From: Pat Hayes <phayes@ihmc.us>
Date: Fri, 19 Aug 2011 11:00:05 -0500
Cc: "public-rdf-wg@w3.org Group WG" <public-rdf-wg@w3.org>
Message-Id: <6057830A-7E81-4E57-92B9-910986E95AA0@ihmc.us>
To: Richard Cyganiak <richard@cyganiak.de>
So let me get this clear. This exceptional datatype associates the lexical form <string, tag> to the identical value <string, tag>, but its L2V mapping is not the identity map, because it doesn't have an L2V mapping? This seems completely insane to me, and I don't quite know how I would justify it to a cynical reader, but whatever. There really is no practical difference for users between 2 and 2b, so at this point we are arguing about theoretical elegance rather than about anything that actually matters. 

On Aug 19, 2011, at 8:28 AM, Richard Cyganiak wrote:

> On 19 Aug 2011, at 00:11, Pat Hayes wrote:
>> Option 2. All literals have a type. rdf:LangString is a special datatype whose L2V mapping takes a pair of strings as input and returns a language-tagged pair as output. This mapping is the identity mapping on pairs <string, tag>, just as xsd:String is the identity mapping on single strings. DATATYPE("foo"@en) returns rdf:LangString, following the normal rules for datatyping. 
> There's also 2b:
> All literals have a type. rdf:LangString is a special type, where the lexical form is <string,langtag> rather than just a string, and it doesn't have an L2V mapping. The value of an rdf:LangString literal is the same as the lexical form. DATATYPE("foo"@en) returns rdf:LangString, following the normal rules.
> (The advantage of 2b versus 2 is that the L2V mechanism can remain unchanged. It can remain defined as functions from string to value, rather than functions from anything to value as required by 2. In 2, the L2V of rdf:LangString is just the trivial identity mapping anyways, and resorting to the L2V mapping device just to explain a no-op mapping is overkill.)

Well, its not exactly *hard* to say that mapping <a,b> to <a,b> is an identity mapping. 

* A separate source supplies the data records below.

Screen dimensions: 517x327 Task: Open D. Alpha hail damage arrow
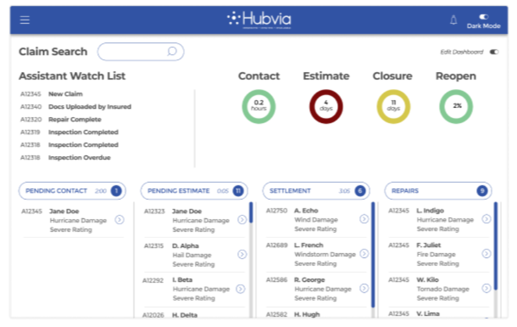pos(242,254)
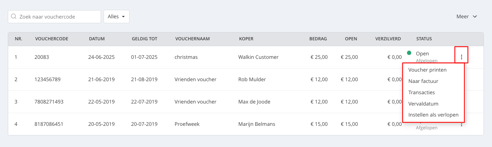Select Voucher printen from the menu
The image size is (492, 147).
pyautogui.click(x=427, y=70)
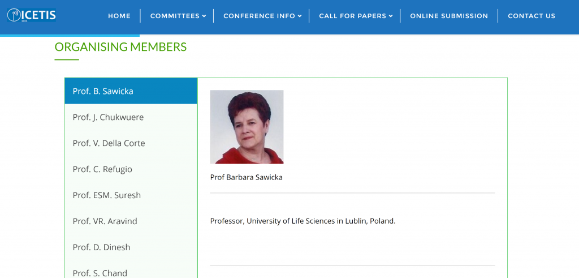Select Prof. ESM. Suresh from list
The image size is (579, 278).
click(x=131, y=195)
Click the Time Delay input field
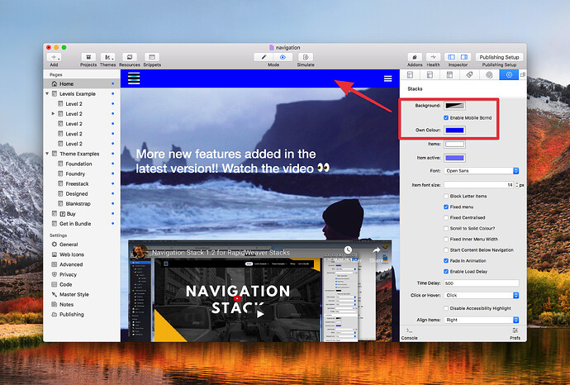Screen dimensions: 570x385 pyautogui.click(x=482, y=283)
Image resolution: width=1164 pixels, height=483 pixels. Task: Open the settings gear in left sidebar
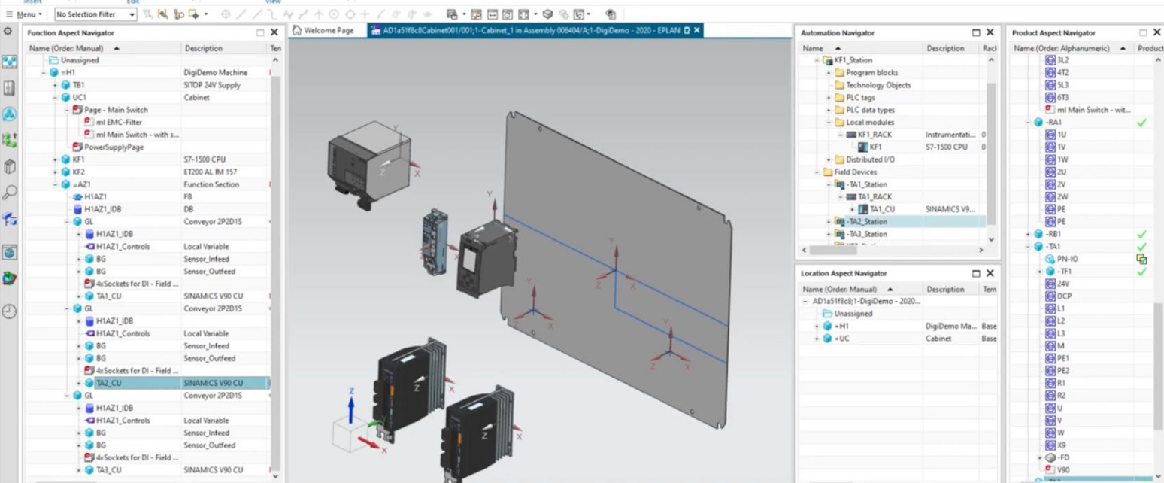pos(8,32)
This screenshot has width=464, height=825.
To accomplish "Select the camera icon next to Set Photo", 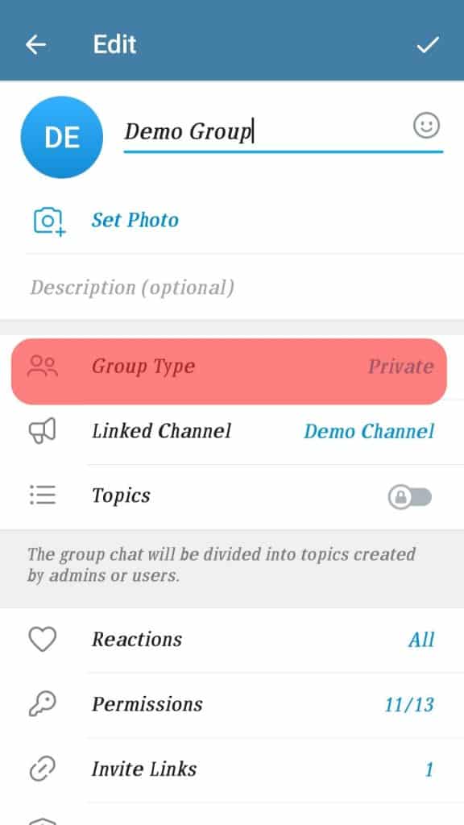I will pos(48,219).
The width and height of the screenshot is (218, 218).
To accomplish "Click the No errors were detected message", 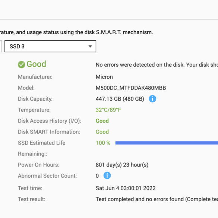I will coord(157,65).
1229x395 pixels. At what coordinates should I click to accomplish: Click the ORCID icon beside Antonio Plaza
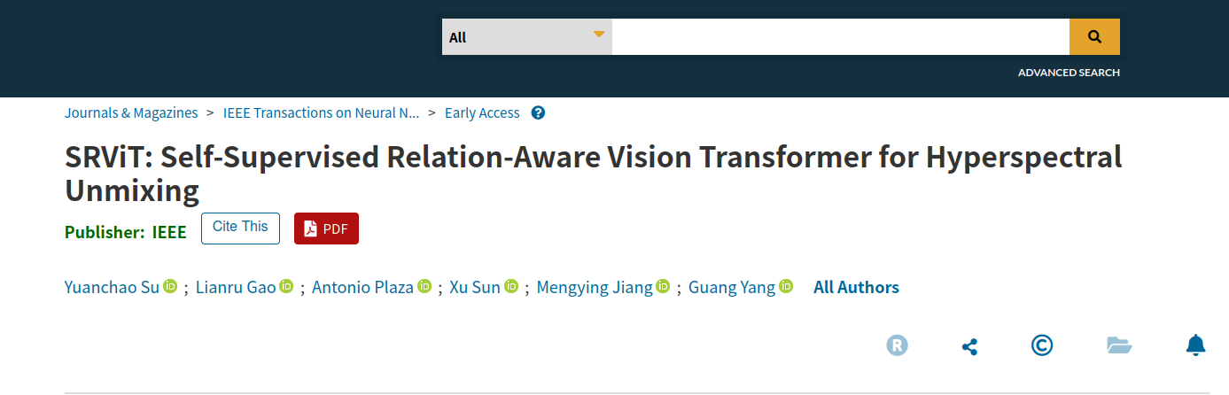tap(424, 286)
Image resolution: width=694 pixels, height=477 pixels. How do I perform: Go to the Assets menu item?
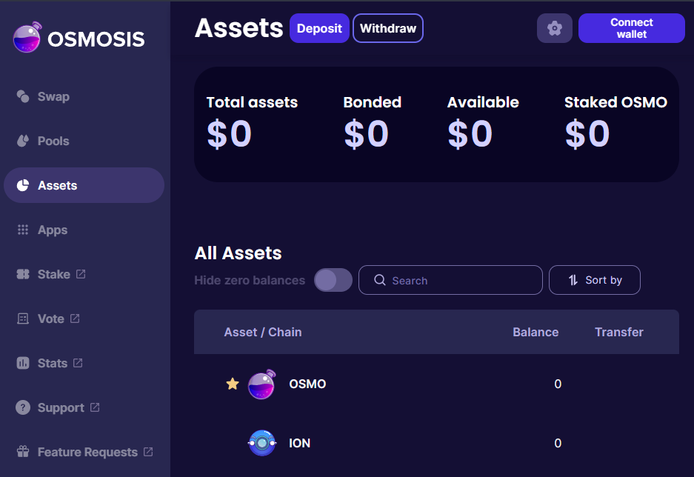pos(58,185)
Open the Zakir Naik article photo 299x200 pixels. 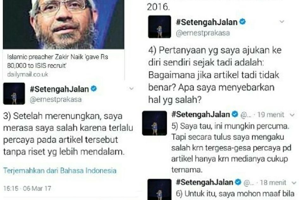click(x=64, y=24)
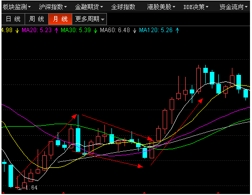Image resolution: width=252 pixels, height=195 pixels.
Task: Switch to the 周线 weekly chart tab
Action: point(37,19)
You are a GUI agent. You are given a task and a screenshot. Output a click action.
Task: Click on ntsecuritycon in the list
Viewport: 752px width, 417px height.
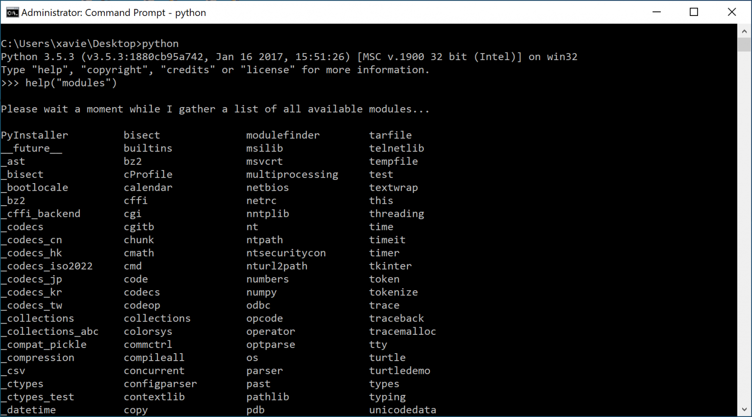(x=286, y=253)
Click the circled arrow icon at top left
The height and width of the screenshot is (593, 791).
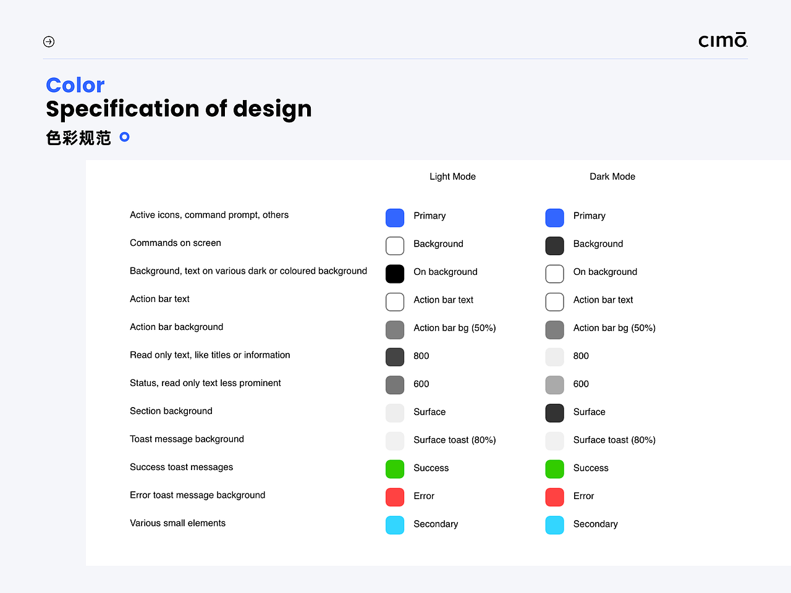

> (2b also makes it easy to re-write the rdf:PlainLiteral spec into a spec titled “An L2V mapping for rdf:LangString” that just defines an L2V mapping that takes "foo@en" to <"foo","en">, while keeping the current restrictions on use of such lexical forms. So I'd hope it would be an easier sell to the OWL/RIF WGs.)
>> option 2: + simplifies literal syntax + removes SPARQL errors + theoretically clean -- requires change to the datatyping model
> option 2b: + simplifies literal syntax + removes SPARQL errors + no changes to datatyping model -- introduces one exceptional datatype that works differently from all others
>> If we say that the L2V mapping takes as input all the syntactic  'components' of a literal, rather than forcing these to be all inside one string, then we allow such things as literals with latitude and longitude denoting positions, complex numbers with real and imaginary parts, etc.., without forcing people to invent coding tricks (like the trailing '^' in rdf:PlainLiteral) to artificially map these into a single string. This might be a genuinely useful extension, in other words.
> Being able to express lat/long pairs and complex numbers in the abstract syntax isn't really if you have no way of writing them down in a concrete syntax. So you either still need to squish them into a single string, or extend your RDF syntax of choice with additional syntactic sugar for expressing that kind of literal.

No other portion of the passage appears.